Liverpool are at a crossroads when it comes to deciding on their current transfer policy. This upcoming season will be the third consecutive year that the club have failed to qualify for the Champions League, meaning not only do they lack the financial clout that some of their competitors do, but they also face an uphill battle to lure any potential transfer targets to Anfield ahead of teams who can offer that elusive path to the elite club competition in world football. Balancing the ever-increasing need to get back in the top four with the long-term financial security of the club is the unenviable task that Fenway Sports Group, the club’s owners, are currently faced with.
The recent debacle involving Gylfi Sigurdsson serves as a perfect example of this delicate conundrum: the Icelandic midfielder had played under Brendan Rodgers at both Reading and Swansea, and he looked set to be reunited with the Ulsterman at Anfield, but eventually chose a move to Tottenham over Liverpool. Whilst Spurs are also not in the Champions League this season, they, according the various reports, offered Sigurdsson a far more lucrative contract, which, ultimately, had more pulling power than the Rodgers connection did. It is bad enough to lose a transfer target to a divisional rival; to lose one to a team that Liverpool will directly be competing with to finish in the top four is a double blow.
What it clear is that it is getting increasingly difficult for the club to promote the achievements of the past when the future shows no signs of repeating that success.
Still, attempting to make a definitive judgement on their off the back of a single transfer would be inexpedient to say the least. Looking at things objectively from the player’s point of view, Sigurdsson’s decision to sign for Spurs is completely understandable: the two clubs are currently at a similar level, he would earn more money, and he would be moving in an area he knows well from his time at Reading. On the flip side, presuming Liverpool can no longer attract quality players to the club based on one transfer is ridiculous. Whilst Sigurdsson was superb for Swansea last season, and clearly he was a player Rodgers liked, was this merely a case of a good player being available at a good price? If he was such an integral part of Rodgers’ future plans, would more of an effort have been made to sign him? Had Liverpool matched Spurs’ contract offer, would that have been enough to persuade the player to join them instead?
Where Liverpool currently stand in the grand scheme of world football is unclear as any debate about this is usually one of extremes. Opposition fans like to claim that LFC’s illustrious history now holds little appeal to a potential transfer target - particularly those from overseas who are unlikely to be familiar with the great sides from the 70’s and 80’s. Reds fans then counter the claim by pointing out that new signings nearly always cite the prestige and success of the club – along with the vast worldwide fanbase - as a big drawing factor. What it clear, however, is that it is getting increasingly difficult for the club to promote the achievements of the past when the future shows no signs of repeating that success.

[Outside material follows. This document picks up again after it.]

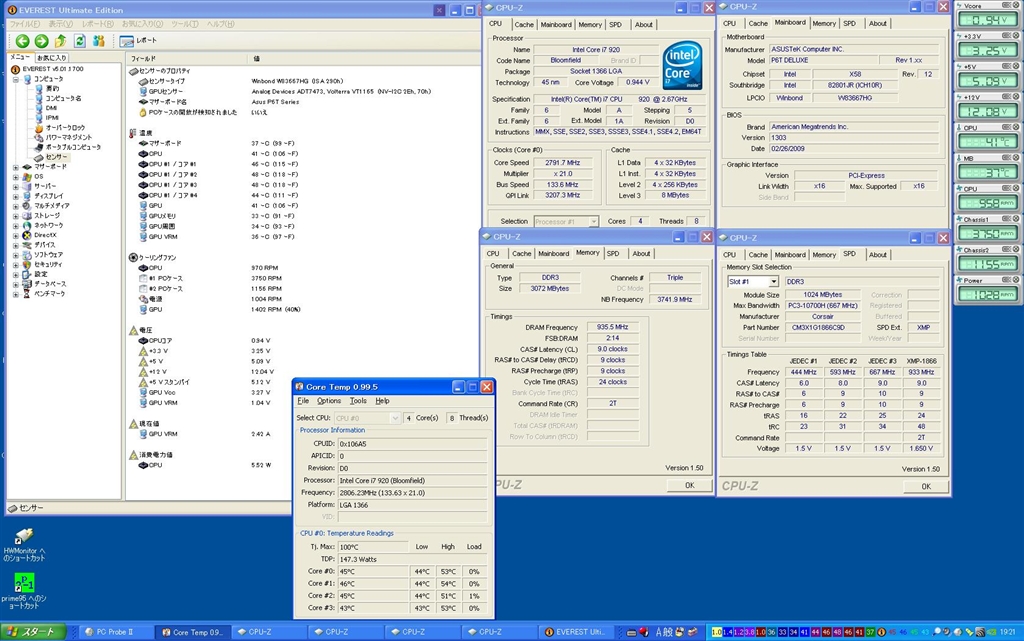
Task: Click the レポート report toolbar button
Action: [139, 41]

Given that Liverpool announced losses of nearly £50m for the last financial year – more than double that of the previous year’s losses (£20m) – the need to return to the Champions League grows greater by the season.

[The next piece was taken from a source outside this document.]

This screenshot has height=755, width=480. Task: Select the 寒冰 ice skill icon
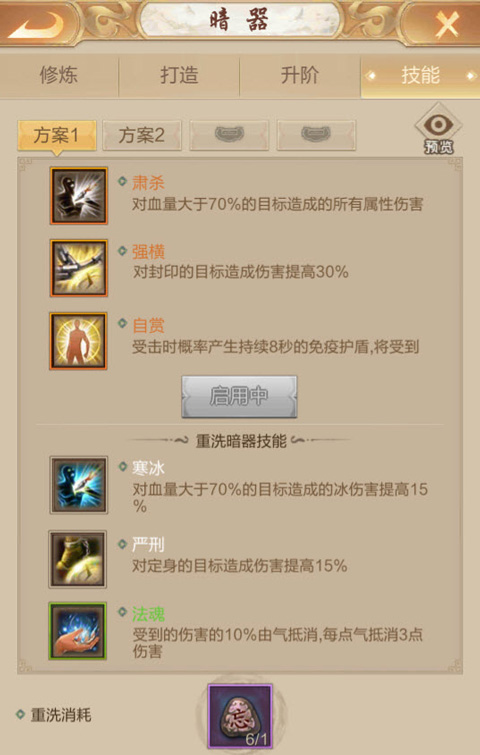(x=78, y=485)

Given the situation they find themselves in FSG deserve to be cut a certain degree of slack. They saved the Reds from the brink of administration and had to then deal with the aftermath of years of gross mismanagement, all whilst taking a crash course in running a football club – a sport they admittedly knew very little about. Relying on advice from more knowledgeable individuals, they sanctioned the spending of roughly £70m on homegrown talent last season with little return, so it is understandable that they may be apprehensive to splash the cash again. Any presumption that will refuse to significantly back the club in the transfer market based on the Sigurdsson saga is premature - but expecting to continue seeing similar levels of expenditure as the last few transfer windows is simply unsustainable in Liverpool’s position.
Every season the club fail to feature in the Champions League, their finances take a considerable blow. Last season Manchester City received £21.3m in TV money alone even though they were eliminated in the group stage, whilst Chelsea received £47.8m for winning the competition. Those figures do not take in to account the income raised from match day revenue, sponsorship, etc, and, should the club progress further in the competition, the real total is substantially higher - as an example, when Inter won the competition in 2010 they made over €120m. Given that Liverpool announced losses of nearly £50m for the last financial year – more than double that of the previous year’s losses (£20m) – the need to return to the competition grows greater by the season.
The club have been extremely vocal about the need for UEFA to properly enforce the financial fair play regulations that are set to come in to play, in order to level the playing field with the top clubs. Given that the likes of Manchester City, Chelsea and PSG have continued to spend lavishly with seemingly no regard for the new rules, it begs the question whether UEFA are intrepid enough to sanction whatever punishments are outlined for violating FFP, be it heavy fines or bans from European competition. As with most things, there are likely to be legal loopholes that will allow for some creative accounting – Man City’s convenient record £400m sponsorship deal with Etihad Airways, for example – meaning the rich get richer and the poor get poorer. Hoping for Michel Platini to play the role of Robin Hood is a recipe for disaster.